**Task to carry out**:
Output every line below as it stands, dropping only the images.
============================================================
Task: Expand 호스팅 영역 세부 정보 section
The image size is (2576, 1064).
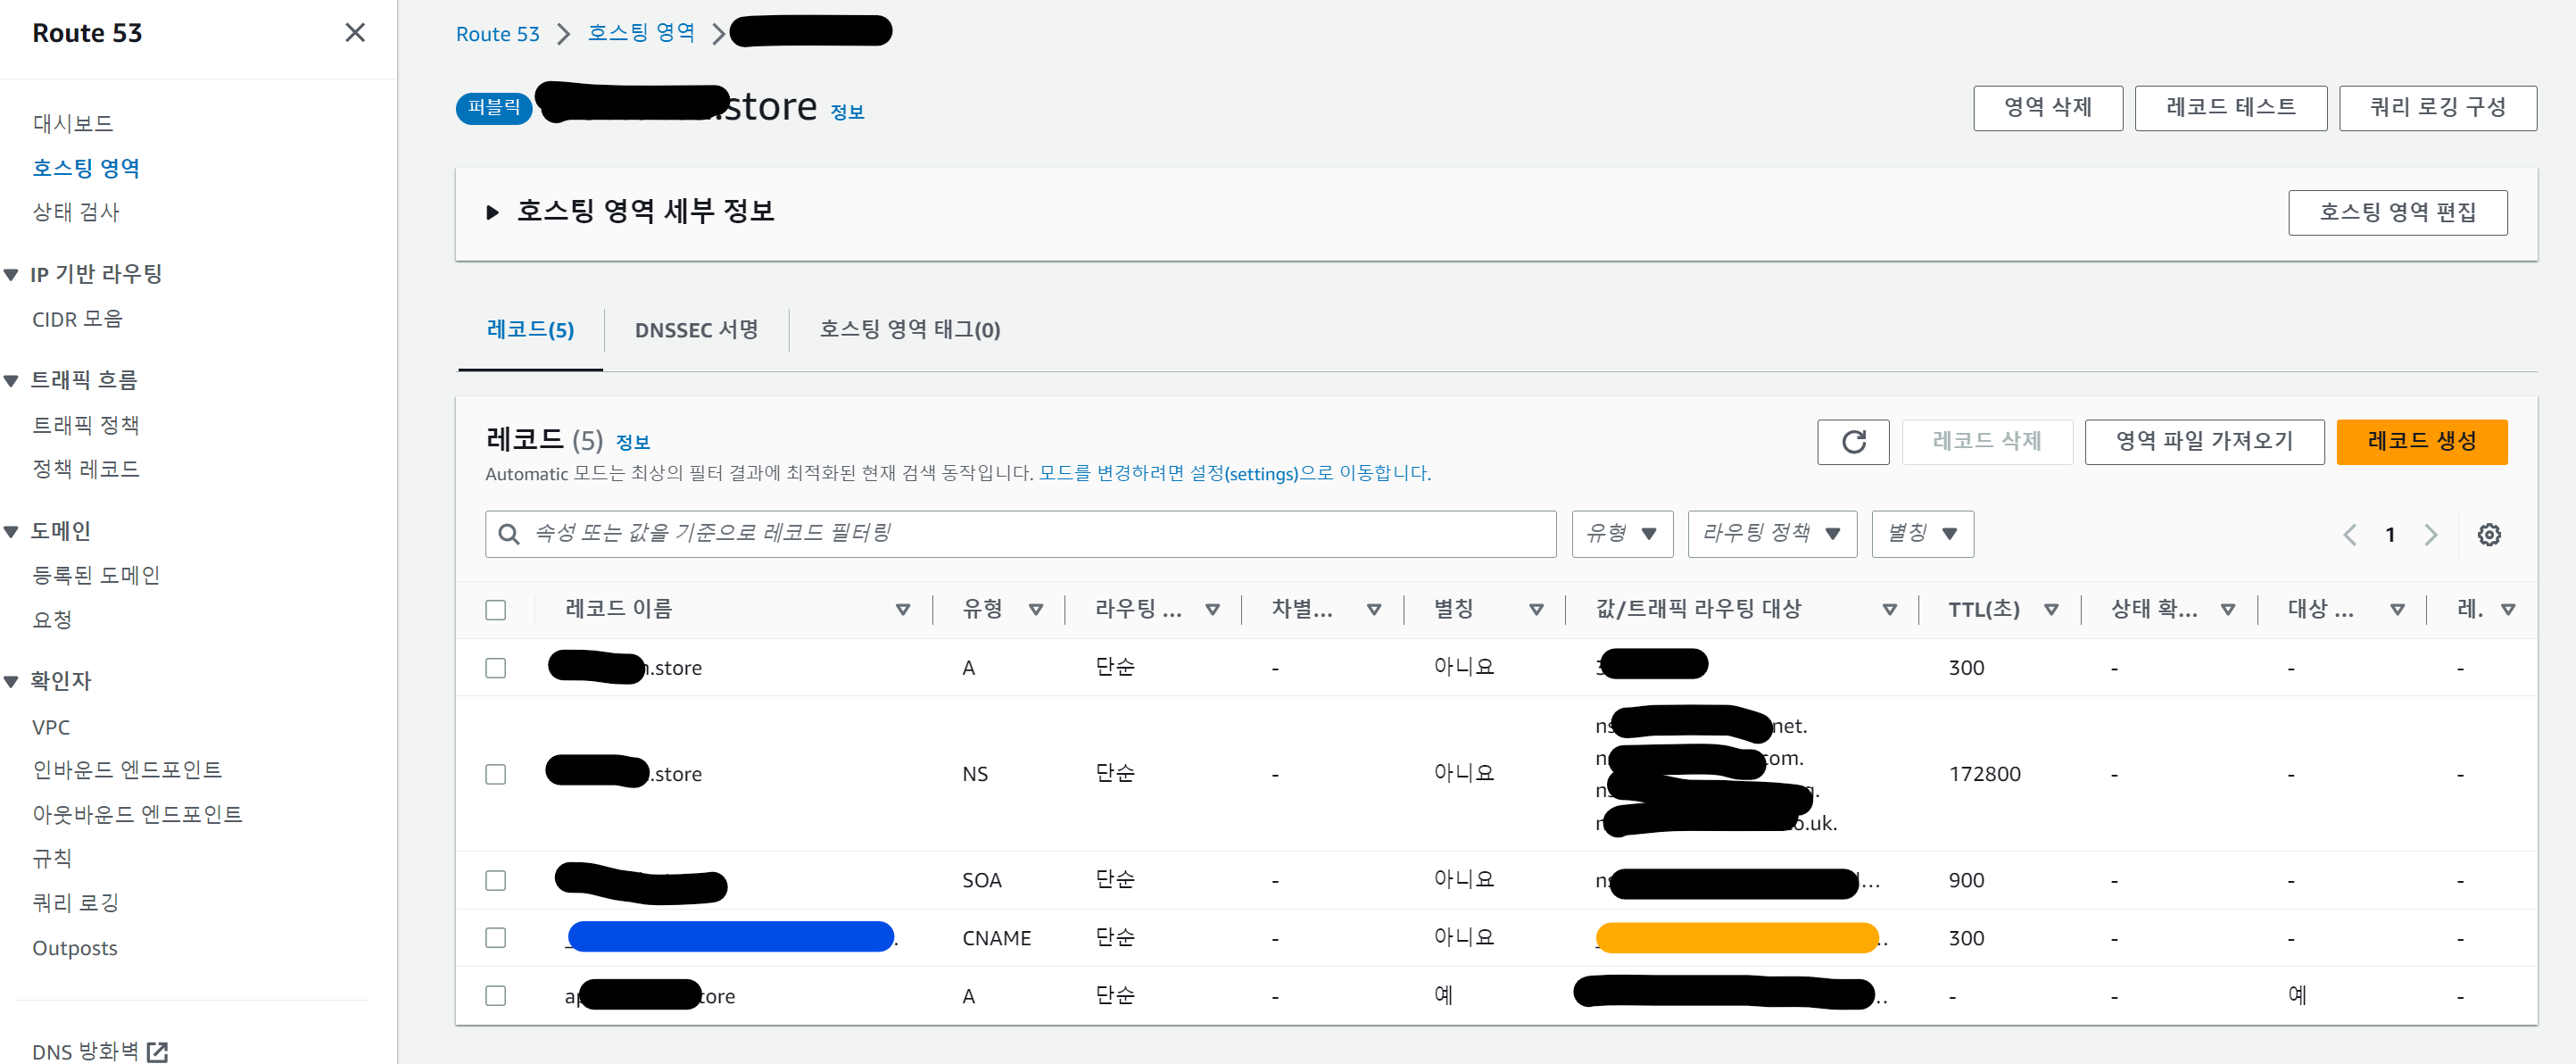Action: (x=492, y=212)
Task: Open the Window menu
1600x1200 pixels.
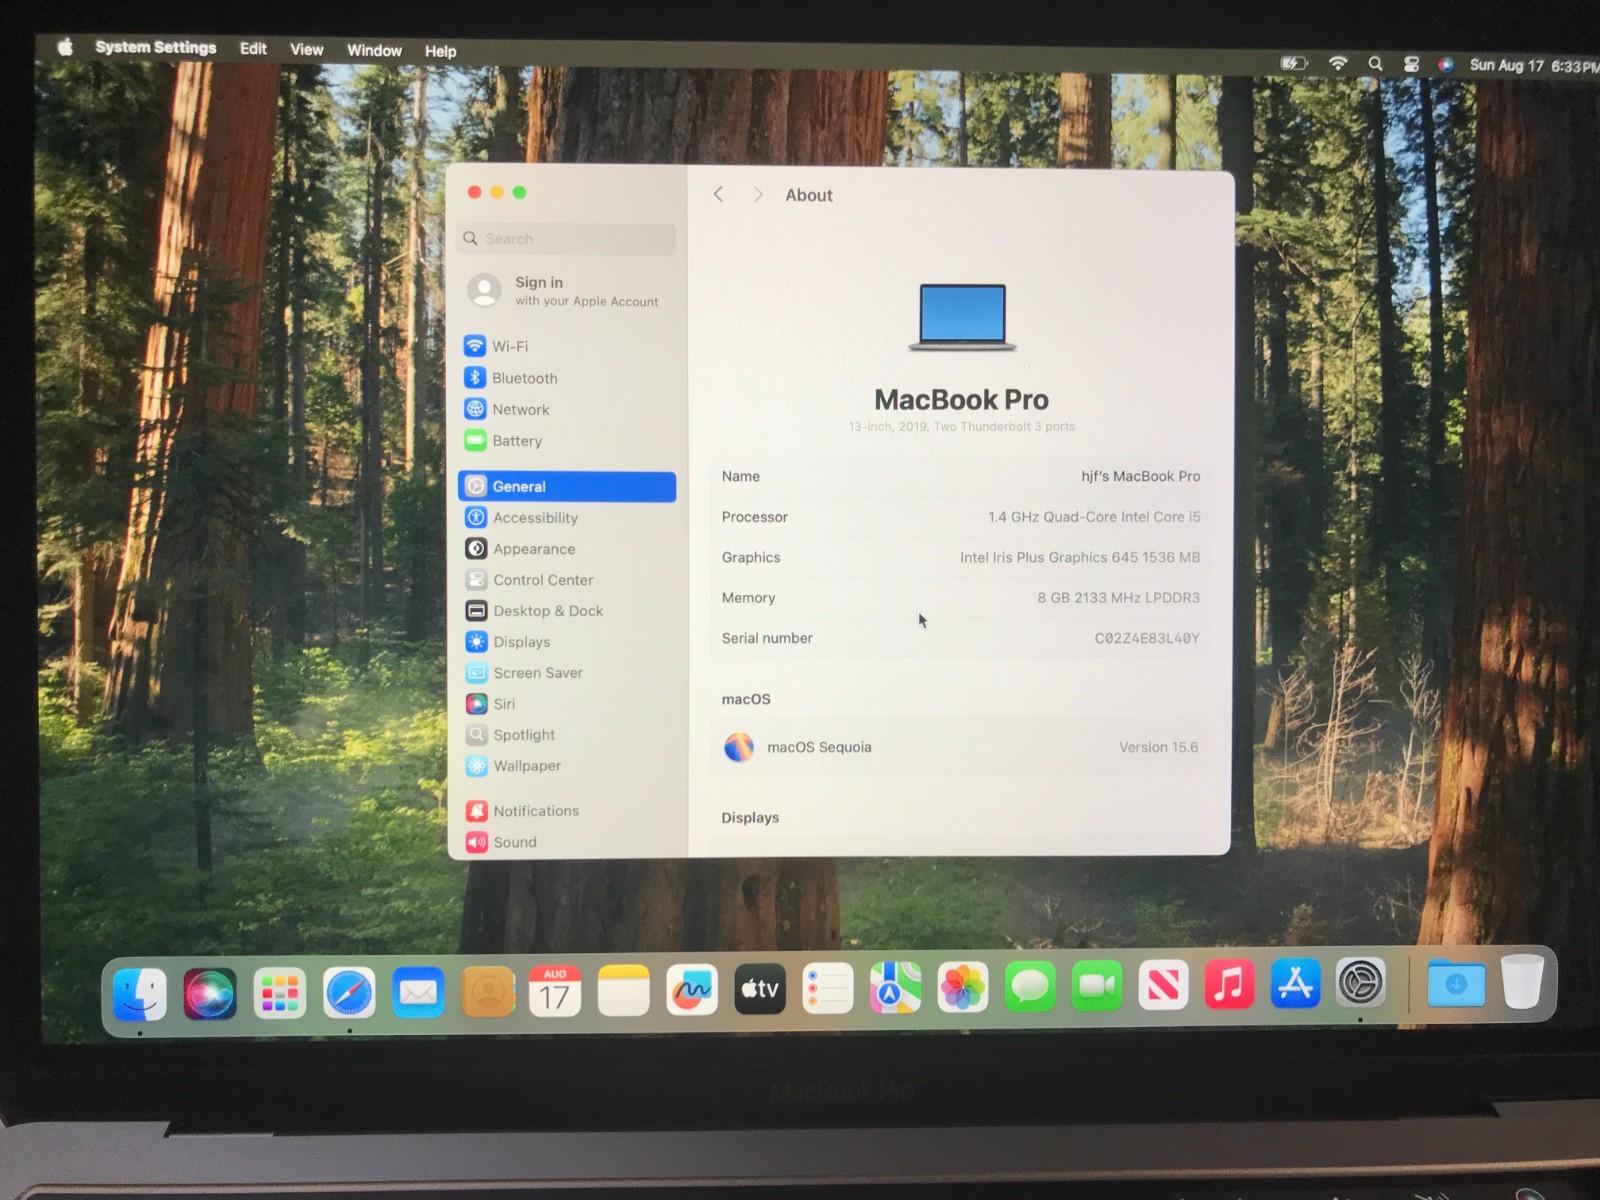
============================================================
**Output**:
Task: Expand 호스팅 영역 세부 정보 section
The image size is (2576, 1064).
Action: (x=492, y=212)
Task: Open the Window menu
1600x1200 pixels.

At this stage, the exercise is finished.